Il est évident que ce qui figurera dans ce rapport public ne sera pas touché par le secret-défense.

Mme la présidente. La parole est à M. le rapporteur pour avis, pour présenter l'amendement n° 20.

M. Serge Vinçon, rapporteur pour avis. Il est défendu.

Mme la présidente. Quel est l'avis du Gouvernement ?

M. Roger Karoutchi, secrétaire d'État. Favorable.

Mme la présidente. Je mets aux voix les amendements identiques nos 9 et 20.

(Les amendements sont adoptés.)

Mme la présidente. Je suis saisie de deux amendements identiques.

L'amendement n° 10 est présenté par M. Garrec, au nom de la commission des lois.

L'amendement n° 21 est présenté par M. Vinçon, au nom de la commission des affaires étrangères.

Ces deux amendements sont ainsi libellés :

Rédiger comme suit le début du VIII du texte proposé par cet article pour l'article 6 nonies de l'ordonnance n° 58-1100 du 17 novembre 1958 :

« VIII.- La délégation parlementaire au renseignement...

La parole est à M. le rapporteur, pour défendre l'amendement n ° 10.

M. René Garrec, rapporteur. C'est un amendement de coordination.

Mme la présidente. La parole est à M. le rapporteur pour avis, pour présenter l'amendement n° 21.

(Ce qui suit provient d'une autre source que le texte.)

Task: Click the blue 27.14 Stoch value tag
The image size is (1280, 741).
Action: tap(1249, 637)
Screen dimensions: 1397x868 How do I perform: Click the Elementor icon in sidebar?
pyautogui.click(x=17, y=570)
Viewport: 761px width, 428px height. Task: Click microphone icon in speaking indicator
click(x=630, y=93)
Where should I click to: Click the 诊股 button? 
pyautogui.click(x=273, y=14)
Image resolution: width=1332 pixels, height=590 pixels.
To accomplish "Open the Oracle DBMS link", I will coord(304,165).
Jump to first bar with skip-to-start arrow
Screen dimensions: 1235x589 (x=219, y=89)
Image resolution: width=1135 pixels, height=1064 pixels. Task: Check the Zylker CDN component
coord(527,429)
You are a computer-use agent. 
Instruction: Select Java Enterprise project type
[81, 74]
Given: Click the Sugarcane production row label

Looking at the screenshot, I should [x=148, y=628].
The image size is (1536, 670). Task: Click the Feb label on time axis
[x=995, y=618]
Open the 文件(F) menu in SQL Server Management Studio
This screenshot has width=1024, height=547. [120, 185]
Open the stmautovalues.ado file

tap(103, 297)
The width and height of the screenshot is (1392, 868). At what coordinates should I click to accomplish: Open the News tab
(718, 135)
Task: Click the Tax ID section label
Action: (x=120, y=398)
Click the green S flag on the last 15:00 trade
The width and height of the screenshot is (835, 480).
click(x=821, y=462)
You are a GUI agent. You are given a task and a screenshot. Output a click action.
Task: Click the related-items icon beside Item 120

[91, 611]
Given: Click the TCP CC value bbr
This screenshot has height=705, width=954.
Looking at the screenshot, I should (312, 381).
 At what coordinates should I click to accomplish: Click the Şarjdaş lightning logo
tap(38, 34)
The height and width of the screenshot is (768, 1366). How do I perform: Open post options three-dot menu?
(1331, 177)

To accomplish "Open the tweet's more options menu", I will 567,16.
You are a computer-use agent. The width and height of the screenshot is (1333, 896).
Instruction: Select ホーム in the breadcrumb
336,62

M. Serge Vinçon, rapporteur pour avis. Il est défendu.

Mme la présidente. Quel est l'avis du Gouvernement ?

M. Roger Karoutchi, secrétaire d'État. Favorable.

Mme la présidente. Je mets aux voix les amendements identiques nos 10 et 21.

(Les amendements sont adoptés.)

Mme la présidente. L'amendement n° 11, présenté par M. Garrec, au nom de la commission des lois, est ainsi libellé :

Compléter le VIII du texte proposé par cet article pour l'article 6 nonies de l'ordonnance n° 58-1100 du 17 novembre 1958 par un alinéa ainsi rédigé :

« Ses dépenses sont financées et exécutées comme dépenses des assemblées parlementaires dans les conditions fixées par l'article 7 ci-après. »

La parole est à M. le rapporteur.

M. René Garrec, rapporteur. Il s'agit d'un amendement de précision : la formule qu'il vise à ajouter s'applique traditionnellement à tous les offices et délégations parlementaires. La délégation parlementaire au renseignement bénéficiera normalement de son autonomie financière.

Mme la présidente. Quel est l'avis du Gouvernement ?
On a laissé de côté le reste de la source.